Configure Google Cloud Armor using OpenAPI
TL;DR I built a simple tool for generating Cloud Armor security policies from OpenAPI 3 specifications. Go here to check it out https://github.com/GoogleCloudPlatform/professional-services/tree/main/tools/openapi-to-cloud-armor
Using a Web Application Firewall (WAF) to protect your applications against threats can be considered a best practice. Managed, cost efficient services like Google’s Cloud Armor provide us with protection against common attacks like SQL injection, Cross-site scripting, or even new vulnerabilities like the recent log4shell (link).
To improve the security posture even more it’s a great idea, to configure WAF rules based on the applications API. But this can be a cumbersome task. Ideally, you would want changes on your API to propagate automatically to your WAF rules as part of your CI/CD pipelines.

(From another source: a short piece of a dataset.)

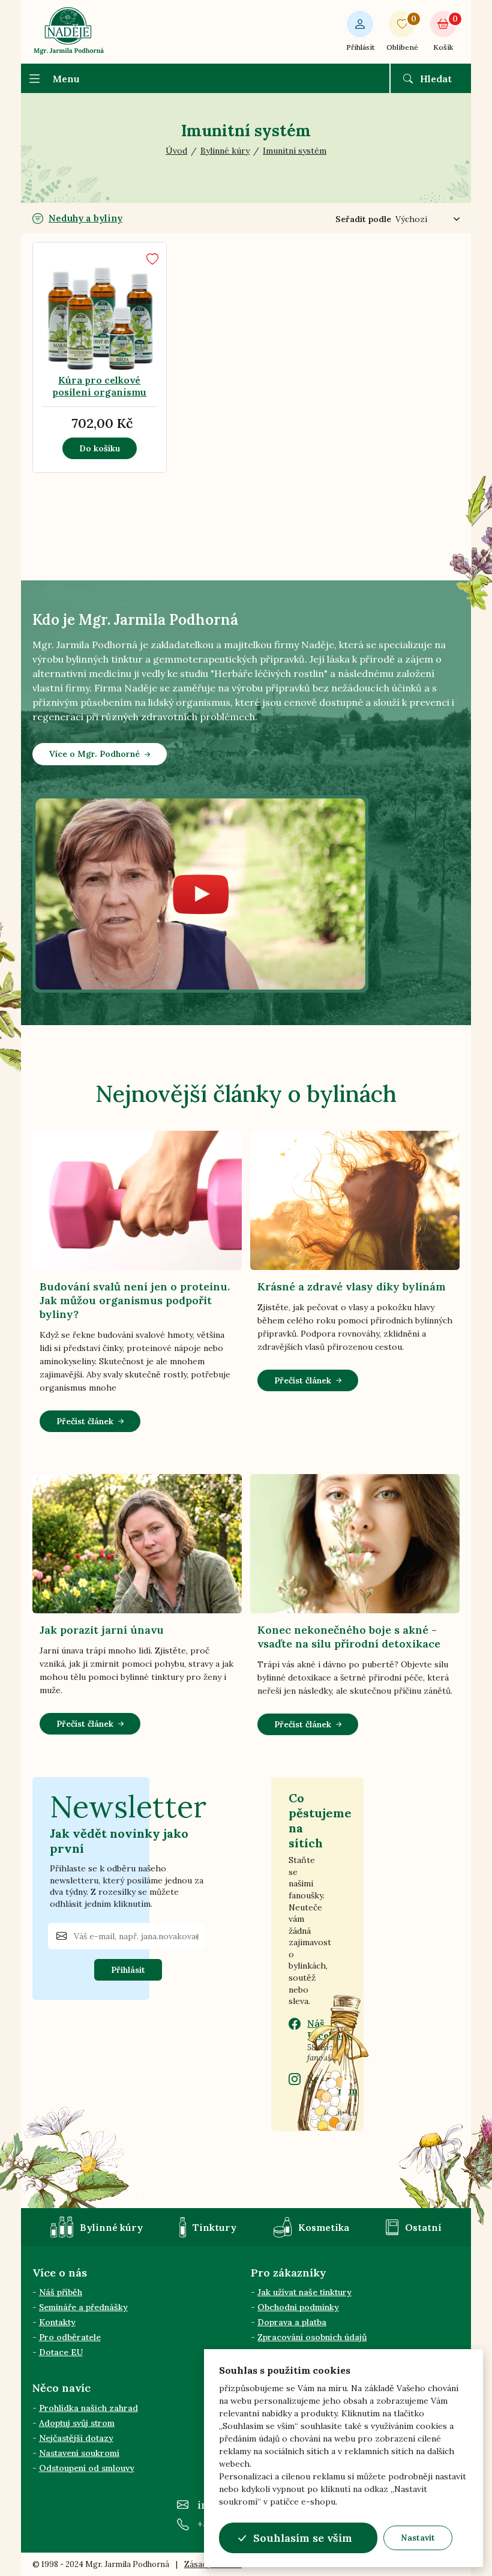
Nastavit (418, 2537)
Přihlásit (360, 47)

If you have an OpenAPI specification, either through an API-first approach (link), or generate one from your implemented code (link), you have a great basis for doing exactly this. The OpenAPI specification contains the various operations that can be called on your API, and thus could be parsed to create the rules for your WAF based on the HTTP methods and paths.
The OpenAPI-to-Cloud-Armor converter I implemented runs through an OpenAPI specification and creates a Cloud Armor security policy based on the paths and HTTP methods in the specification. The rule has a default deny with low priority, valid paths and methods will result in an allow.
Cloud Armor has some limits and quotas we need to work with in regards to rule size, rule amount and rule length:
- There is a quota, that we can have at most 20 rules using expressions in a project.
- A rule using the expression language can only have 5 subexpressions
- There can only be one regex match per expression
- An expression can’t be longer then 2048 characters and a subexpression can’t be longer then 1024 characters
This means for large rules, we might need to make some compromises and optimisations in regards to rule structure. This means that an approach for having one rule per API operation is not going to work, and we need to combine methods and paths. The converter can therefore be run in three modes, that can be chosen via the corresponding flags:
- Methodwise creates a rule for each HTTP method, and a regular expression with all paths that are allowed on this method. It’s reasonable to assume that the number of rules would be 4 (GET, PUT, POST, DELETE), but if there are many paths the regular expression for the paths might exceed the length limitation for subexpressions.
- Pathwise creates a rule for each path with an or for all methods allowed on the path. It’s the most straightforward approach to the rules. But can lead to an exhaustion of rules quota if there are many paths in the API.
- Compressed creates a single rule, with all defined HTTP methods and paths. It has a slight risk that a path can be accessed with an invalid method, and that the single rule expression exceeds the length limitation for subexpressions.
Personally I think that the Methodwise mode is the most useful one, since it creates a limited set of rules, and the subexpression length limit should be suitable for most APIs. Hence I made this mode the default mode ;-).
The paths are checked using regular expressions. The regular expressions are reduced, since a path /user/login might already be included in the path /user/{userId} of another operation. No further compression then that is done at the moment.
In order to generate a security policy for the popular Petstore API example, you simply have to execute the following command:
go run main.go -input https://raw.githubusercontent.com/openapitools/openapi-generator/master/modules/openapi-generator/src/test/resources/3_0/petstore.yamlThe resulting policies YAML will contain 5 rules. The last rule with the lowest priority a default deny rule. And 4 rules for the GET, POST, PUT and DELETE methods, with the various paths reduced to a single regular expression for each method. The following is only the rule for the GET methods of the resulting YAML:
- action: allow
description: Generated rules for method GET
kind: compute#securityPolicyRule
priority: 1000
match:
expr:
expression: request.method=='GET' && request.path.matches('/pet/[^/]*$|/store/inventory$|/store/order/[^/]*$|/user/[^/]*$')You can find the complete code for the converter on GitHub. If you give it a spin or integrate it in your CI/CD pipeline I would appreciate your feedback.